Work instruction:
Give every line from the entries that contains "computer".

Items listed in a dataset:

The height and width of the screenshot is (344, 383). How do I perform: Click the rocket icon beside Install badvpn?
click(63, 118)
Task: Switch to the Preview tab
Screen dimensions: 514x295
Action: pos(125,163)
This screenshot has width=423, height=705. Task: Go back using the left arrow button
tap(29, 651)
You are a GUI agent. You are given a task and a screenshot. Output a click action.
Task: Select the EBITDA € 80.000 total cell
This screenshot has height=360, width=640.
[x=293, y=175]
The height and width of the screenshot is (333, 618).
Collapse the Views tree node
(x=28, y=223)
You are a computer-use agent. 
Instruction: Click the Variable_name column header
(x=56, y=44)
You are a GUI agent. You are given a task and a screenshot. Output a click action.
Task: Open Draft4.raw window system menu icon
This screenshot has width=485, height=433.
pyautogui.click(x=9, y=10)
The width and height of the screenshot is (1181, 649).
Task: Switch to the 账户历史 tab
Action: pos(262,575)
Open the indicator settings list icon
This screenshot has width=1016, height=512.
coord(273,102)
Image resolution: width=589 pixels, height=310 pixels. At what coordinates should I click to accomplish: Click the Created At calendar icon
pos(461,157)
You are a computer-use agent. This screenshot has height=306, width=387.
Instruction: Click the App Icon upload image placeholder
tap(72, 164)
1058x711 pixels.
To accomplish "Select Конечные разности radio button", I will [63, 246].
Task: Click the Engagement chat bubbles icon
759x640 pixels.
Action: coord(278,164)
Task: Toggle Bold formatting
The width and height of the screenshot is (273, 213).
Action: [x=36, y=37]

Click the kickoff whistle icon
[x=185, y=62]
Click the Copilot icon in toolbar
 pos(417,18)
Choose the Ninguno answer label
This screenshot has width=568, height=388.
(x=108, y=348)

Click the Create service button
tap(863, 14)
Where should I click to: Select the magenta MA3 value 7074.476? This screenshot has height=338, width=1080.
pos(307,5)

Answer section:
You are a computer-use agent. 
You are a computer-use agent. This screenshot has height=306, width=387.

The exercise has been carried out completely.